Understanding Glass: History & Maintenance


Clear window glass is so common in historic structures, we really don’t think about it. But window glass can be a character-defining feature, depending on its texture, color, and configuration. Sometimes even an inscription can be a connection to its past. This page acts as a comprehensive guide to window glass. It includes better ways of understanding original glass, easy tips to help you figure out what kind of glass you are dealing with, and most importantly, ways to best take care of it. This page is divided into two parts: history and maintenance.
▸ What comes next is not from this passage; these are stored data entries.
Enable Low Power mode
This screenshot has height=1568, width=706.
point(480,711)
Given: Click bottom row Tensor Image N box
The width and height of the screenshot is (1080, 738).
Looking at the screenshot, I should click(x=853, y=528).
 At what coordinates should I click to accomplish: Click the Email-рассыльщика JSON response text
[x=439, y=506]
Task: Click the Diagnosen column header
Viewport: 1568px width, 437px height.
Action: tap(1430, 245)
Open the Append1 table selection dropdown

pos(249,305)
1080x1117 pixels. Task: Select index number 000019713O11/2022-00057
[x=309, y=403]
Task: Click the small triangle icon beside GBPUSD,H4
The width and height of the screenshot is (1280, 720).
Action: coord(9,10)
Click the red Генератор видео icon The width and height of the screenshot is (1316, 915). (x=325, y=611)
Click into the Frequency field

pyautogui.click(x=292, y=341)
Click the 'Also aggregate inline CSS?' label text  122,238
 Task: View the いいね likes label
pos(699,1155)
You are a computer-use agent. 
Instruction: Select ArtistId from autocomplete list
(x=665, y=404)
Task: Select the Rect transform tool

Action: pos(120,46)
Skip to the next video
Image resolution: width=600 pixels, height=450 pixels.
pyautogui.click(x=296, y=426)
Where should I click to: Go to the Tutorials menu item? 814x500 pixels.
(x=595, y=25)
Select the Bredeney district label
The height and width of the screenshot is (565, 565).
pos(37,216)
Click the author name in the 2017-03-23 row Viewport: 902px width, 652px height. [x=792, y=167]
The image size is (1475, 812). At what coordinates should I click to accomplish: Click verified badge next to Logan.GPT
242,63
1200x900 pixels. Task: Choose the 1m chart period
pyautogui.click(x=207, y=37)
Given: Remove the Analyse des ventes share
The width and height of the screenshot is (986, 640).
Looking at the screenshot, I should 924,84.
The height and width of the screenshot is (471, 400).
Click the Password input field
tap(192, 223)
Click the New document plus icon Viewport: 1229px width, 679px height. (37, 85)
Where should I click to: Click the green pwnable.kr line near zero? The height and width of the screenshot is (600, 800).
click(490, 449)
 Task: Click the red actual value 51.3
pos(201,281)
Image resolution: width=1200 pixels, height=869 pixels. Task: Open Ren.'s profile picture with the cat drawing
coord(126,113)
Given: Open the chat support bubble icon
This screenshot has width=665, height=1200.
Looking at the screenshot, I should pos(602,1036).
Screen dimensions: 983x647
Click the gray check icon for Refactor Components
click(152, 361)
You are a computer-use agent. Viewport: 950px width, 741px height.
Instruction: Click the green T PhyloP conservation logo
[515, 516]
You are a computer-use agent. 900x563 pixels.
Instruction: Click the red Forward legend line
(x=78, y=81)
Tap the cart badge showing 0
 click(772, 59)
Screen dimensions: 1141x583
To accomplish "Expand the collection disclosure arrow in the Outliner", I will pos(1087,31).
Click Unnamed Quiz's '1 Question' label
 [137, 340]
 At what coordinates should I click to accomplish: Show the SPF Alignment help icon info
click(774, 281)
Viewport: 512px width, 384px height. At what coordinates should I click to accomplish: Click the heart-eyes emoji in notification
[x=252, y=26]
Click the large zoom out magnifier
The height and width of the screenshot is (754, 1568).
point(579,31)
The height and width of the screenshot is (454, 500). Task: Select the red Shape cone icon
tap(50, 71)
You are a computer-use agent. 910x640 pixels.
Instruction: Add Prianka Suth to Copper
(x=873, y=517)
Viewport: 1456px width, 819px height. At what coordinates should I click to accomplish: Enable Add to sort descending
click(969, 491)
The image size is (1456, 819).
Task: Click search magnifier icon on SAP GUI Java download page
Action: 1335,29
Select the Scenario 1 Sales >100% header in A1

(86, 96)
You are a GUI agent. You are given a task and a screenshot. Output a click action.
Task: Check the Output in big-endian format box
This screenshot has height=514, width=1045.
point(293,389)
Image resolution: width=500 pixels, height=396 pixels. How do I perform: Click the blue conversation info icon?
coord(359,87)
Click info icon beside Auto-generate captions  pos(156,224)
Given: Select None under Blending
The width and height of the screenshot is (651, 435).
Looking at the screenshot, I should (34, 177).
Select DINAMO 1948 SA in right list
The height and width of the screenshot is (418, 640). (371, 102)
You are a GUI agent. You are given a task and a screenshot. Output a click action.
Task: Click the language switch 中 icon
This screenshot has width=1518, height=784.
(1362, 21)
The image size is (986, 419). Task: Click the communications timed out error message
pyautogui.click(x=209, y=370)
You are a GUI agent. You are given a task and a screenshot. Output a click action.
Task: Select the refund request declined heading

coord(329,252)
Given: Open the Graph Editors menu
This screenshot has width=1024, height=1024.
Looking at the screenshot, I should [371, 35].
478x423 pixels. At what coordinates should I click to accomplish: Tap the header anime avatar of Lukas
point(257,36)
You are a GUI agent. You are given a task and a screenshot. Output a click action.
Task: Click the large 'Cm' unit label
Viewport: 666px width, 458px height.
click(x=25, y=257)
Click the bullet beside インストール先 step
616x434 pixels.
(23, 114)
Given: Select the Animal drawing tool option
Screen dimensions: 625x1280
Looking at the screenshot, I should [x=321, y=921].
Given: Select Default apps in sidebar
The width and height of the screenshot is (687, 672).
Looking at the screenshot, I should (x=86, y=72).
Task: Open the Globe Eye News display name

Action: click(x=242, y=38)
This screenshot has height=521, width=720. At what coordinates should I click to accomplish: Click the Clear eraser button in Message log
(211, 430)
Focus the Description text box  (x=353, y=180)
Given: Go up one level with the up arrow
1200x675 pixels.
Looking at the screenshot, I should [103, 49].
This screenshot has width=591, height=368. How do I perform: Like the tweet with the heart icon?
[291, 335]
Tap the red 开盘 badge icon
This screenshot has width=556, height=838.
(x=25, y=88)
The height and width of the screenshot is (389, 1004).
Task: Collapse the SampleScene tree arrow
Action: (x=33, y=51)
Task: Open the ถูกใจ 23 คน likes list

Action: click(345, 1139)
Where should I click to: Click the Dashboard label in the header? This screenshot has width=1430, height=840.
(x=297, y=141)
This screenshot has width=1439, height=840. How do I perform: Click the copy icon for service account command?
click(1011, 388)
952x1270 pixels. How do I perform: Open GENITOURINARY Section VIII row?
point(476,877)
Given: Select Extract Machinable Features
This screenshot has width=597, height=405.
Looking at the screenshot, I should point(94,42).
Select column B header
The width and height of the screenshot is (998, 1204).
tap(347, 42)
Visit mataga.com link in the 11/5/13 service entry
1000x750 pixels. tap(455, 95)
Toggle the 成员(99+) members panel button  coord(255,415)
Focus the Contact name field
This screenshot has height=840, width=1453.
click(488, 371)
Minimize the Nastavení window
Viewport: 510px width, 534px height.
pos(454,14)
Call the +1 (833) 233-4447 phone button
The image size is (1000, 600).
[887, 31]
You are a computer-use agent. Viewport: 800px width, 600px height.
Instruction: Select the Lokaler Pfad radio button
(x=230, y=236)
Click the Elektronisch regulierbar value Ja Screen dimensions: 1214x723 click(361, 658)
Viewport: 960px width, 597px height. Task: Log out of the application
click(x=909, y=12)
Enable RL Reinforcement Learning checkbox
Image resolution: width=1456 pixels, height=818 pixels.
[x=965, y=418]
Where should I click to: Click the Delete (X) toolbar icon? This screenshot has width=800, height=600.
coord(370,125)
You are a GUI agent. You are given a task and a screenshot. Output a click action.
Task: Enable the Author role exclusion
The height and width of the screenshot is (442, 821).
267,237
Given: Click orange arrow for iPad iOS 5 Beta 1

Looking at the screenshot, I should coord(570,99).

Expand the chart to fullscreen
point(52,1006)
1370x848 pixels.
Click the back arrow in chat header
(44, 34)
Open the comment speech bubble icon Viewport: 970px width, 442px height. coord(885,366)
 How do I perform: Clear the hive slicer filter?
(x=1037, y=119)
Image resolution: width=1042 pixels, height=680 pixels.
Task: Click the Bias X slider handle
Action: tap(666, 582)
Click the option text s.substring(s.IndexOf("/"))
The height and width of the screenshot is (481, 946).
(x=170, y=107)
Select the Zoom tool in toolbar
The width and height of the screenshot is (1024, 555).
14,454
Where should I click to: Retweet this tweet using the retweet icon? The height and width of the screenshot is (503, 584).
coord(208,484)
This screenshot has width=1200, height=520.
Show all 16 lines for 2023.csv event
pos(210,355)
History: Identifying What You’re Working With

Clear glass is most easily identified through technique and time period, so knowing the history can really come in handy. Listed below are 5 of the most common types of historical glass found throughout the years. For more information, read a great article written by Ben Sinclair on the history of window glass.

Broad Glass & Early Cylinder Glass

Originating in the 11th century, these glass types are the most traditional. Broad glass is made with a blowpipe that forms the glass into a cylinder, which is later cut in half with iron tools. It frequently bubbles and has lots of imperfections including corrosion. Cylinder glass is a similar process, except instead of iron, the glass is cut with diamond. Lamberts Glas has a great video that shows the specifics of making cylinder glass. In case a full repair is necessary, cylinder glass can be used to replace either type.

Crown Glass

Crown glass is distinguished by its smooth finish on both sides. Crown glass was at its peak in the 18th century and is no longer in production. If your crown glass needs to be replaced, your best bet is to use cylinder glass.

Mass Produced Sheet Glass

Mass produced sheet glass was created using two methods: the drawn cylinder method (invented in 1830) and the Fourcault method (invented in the 1900s). In the 19th and 20th centuries, sheet glass was by far the most common. A good way to tell if you’re working with sheet glass is to look for a subtle wave and a lot of surface movement. If you find that your mass produced sheet glass is completely ruined, cylinder glass works as a good replacement.

Machine Rolled Glass

Also known as cathedral glass, machine rolled glass originated in 1888. It is a very textured glass, and there was a lot of variation in pattern and color of the glass over the years. This can make replacements almost impossible to find, but there are a lot of repair methods listed under maintenance that can help with preservation.

Slab Glass

Also known as Norman slab glass, this glass is cut from rectangular molds. While it is possible to commission new slab glass, cylinder glass might work for you as well.

Maintenance: Conservation & Restoration

There are four conservation and repair options listed below. A lot of these techniques are ones you may already be familiar with, but I’ll briefly discuss the differences between them. BuildingConservation.com has an extensive guide that provides more information.

Resin Edge Bonds

While edge bonding with epoxy is often helpful with this type of maintenance, it will not help you in glass repair. Instead, situ resin edge bonding should be used. It is more fragile and works better with the glass overall. If you’re working on sash windows with crown glass, beautiful glass that isn’t falling apart but does have a lot of cracks, or glass that needs a quick temporary repair, resin edge bonding is your best bet.

Repair Leads

Repair leads or strap leads can be really helpful when conserving glass. Strap leads require the use of a soldering iron to put the leads into place. When making these repairs you need to decide if you are using strap leads on one or both sides of the glass. If the glass needs stabilizing, doing a double sided repair would work best. If the crack is more minor, you should only need to repair the side of the window that faces outside.

Copper Foil Repairs

This method was originally used by the Tiffany stained glass company in 1880 and is often referred to as the Tiffany Method. While it was originally intended to be used on stained glass, copper foil repairs have proven to be much more useful for glass with plain glazing. Tin copper sheets are attached to both sides of the glass pane, trimmed, and then connected. The sheets are so thin that altering the original glass to fit the modifications will never be necessary.


Releading requires a lot of precision and a good eye. The heart depth should always match the heart depth of the original glass. It is important that if you come across historic lead you do your best to conserve it. If that isn’t possible, documenting the historic lead is still a good thing to do.